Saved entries
################

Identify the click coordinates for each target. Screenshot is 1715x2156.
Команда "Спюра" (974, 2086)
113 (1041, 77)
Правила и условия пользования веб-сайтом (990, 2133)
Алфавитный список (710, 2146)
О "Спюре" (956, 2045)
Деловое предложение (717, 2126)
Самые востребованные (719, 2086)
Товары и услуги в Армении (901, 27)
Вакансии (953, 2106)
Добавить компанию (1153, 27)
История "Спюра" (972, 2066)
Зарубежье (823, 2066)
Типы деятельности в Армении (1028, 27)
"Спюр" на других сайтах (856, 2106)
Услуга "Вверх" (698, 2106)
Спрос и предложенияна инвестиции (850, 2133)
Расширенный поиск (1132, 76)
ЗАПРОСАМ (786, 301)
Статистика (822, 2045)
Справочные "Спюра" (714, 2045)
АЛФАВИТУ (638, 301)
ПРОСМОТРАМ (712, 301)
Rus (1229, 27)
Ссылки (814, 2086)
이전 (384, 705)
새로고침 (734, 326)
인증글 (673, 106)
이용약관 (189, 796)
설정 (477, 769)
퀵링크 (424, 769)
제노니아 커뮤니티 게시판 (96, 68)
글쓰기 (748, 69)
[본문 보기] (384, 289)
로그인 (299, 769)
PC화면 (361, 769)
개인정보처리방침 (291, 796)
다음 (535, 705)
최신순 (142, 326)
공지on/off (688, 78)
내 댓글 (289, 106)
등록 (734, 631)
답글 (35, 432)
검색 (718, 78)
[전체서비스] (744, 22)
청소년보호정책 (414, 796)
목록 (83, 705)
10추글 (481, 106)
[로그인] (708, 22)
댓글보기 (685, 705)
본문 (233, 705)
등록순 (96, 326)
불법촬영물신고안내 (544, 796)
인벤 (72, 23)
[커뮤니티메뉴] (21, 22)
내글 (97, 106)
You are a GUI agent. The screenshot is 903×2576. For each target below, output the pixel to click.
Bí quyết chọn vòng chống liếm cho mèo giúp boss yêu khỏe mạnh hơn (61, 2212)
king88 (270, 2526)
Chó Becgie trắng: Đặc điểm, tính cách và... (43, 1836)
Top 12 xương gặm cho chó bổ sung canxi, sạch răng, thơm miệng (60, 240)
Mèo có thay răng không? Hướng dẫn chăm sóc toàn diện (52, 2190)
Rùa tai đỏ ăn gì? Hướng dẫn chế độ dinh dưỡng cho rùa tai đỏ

################

* [BRIEF]: Find each line above that contains "răng", and copy those lines.

* [REPLY]:
Top 12 xương gặm cho chó bổ sung canxi, sạch răng, thơm miệng (60, 240)
Mèo có thay răng không? Hướng dẫn chăm sóc toàn diện (52, 2190)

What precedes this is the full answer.